» Requirements
Find every line in the records below that contains the word "perform", and copy each of those lines.

» Available records
------

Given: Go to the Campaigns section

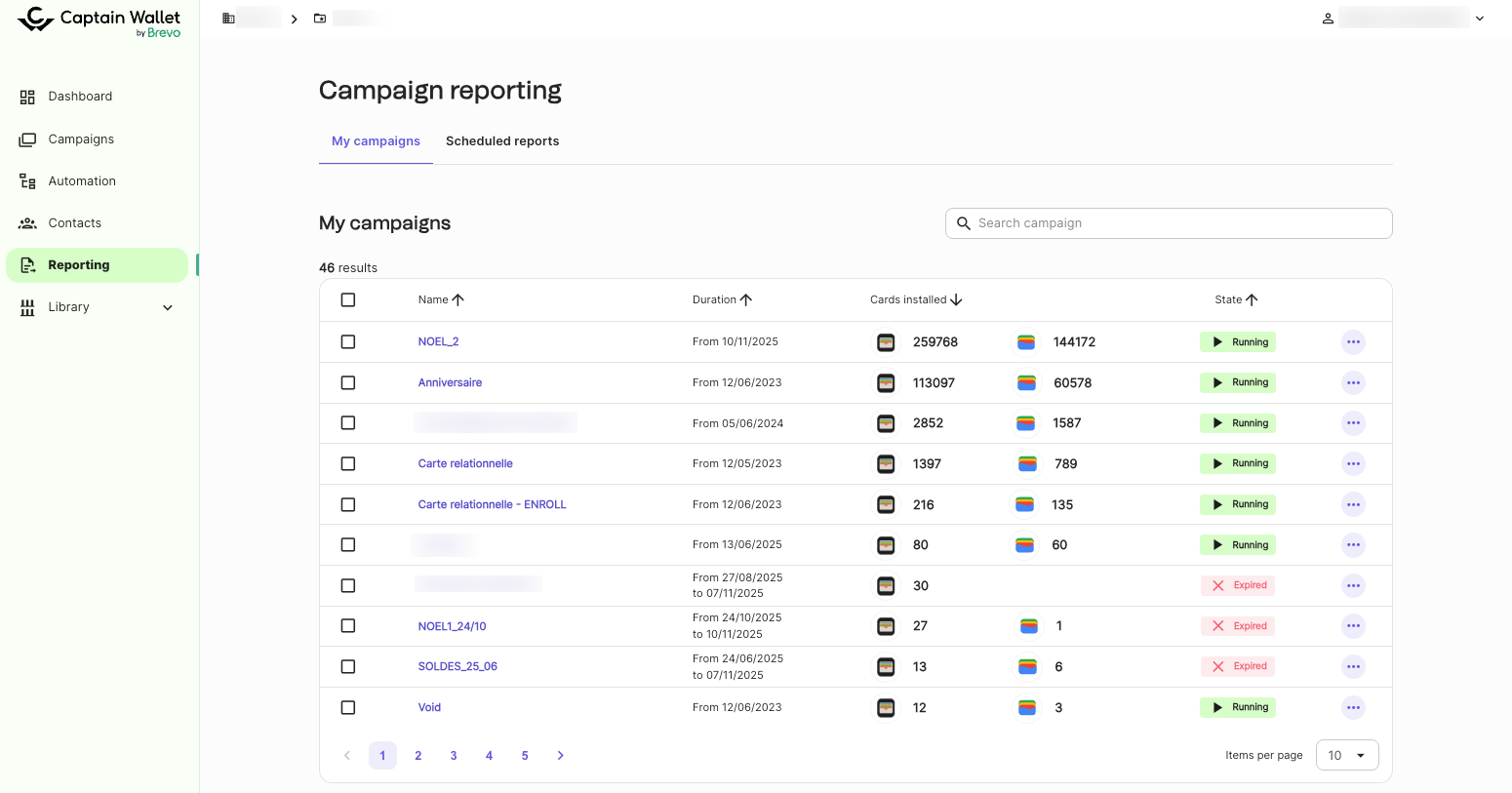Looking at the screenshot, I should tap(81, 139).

------

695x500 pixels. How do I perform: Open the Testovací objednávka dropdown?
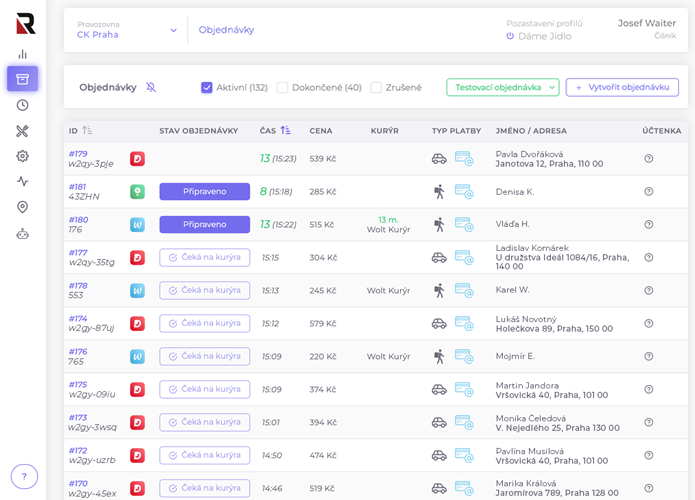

------

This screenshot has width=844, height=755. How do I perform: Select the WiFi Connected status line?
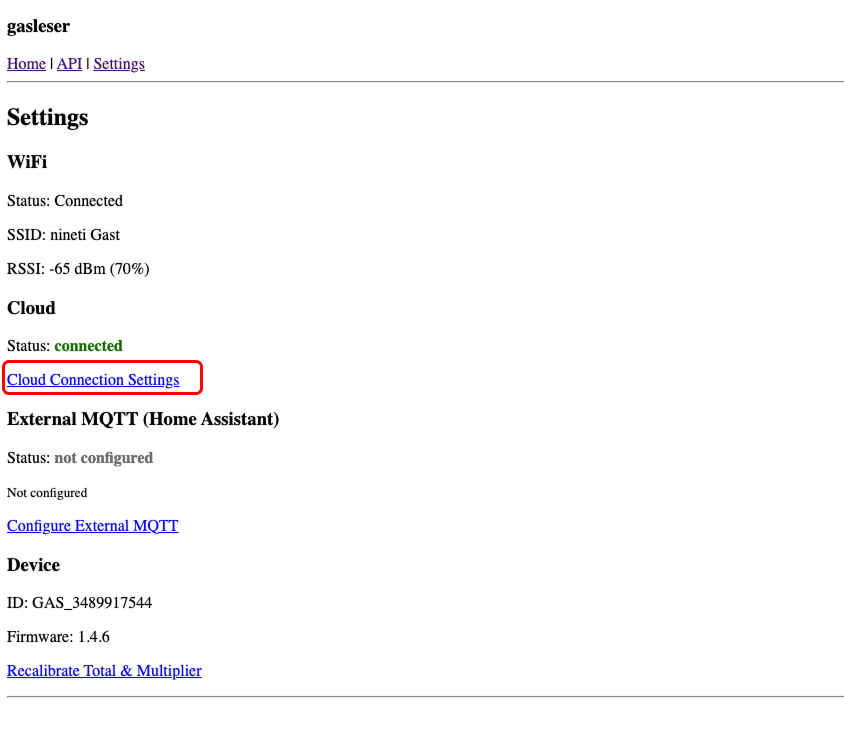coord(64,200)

------

» Full response
695x500 pixels. How do I perform: Open the Testovací objednávka dropdown?
This screenshot has width=844, height=755. How do I perform: Select the WiFi Connected status line?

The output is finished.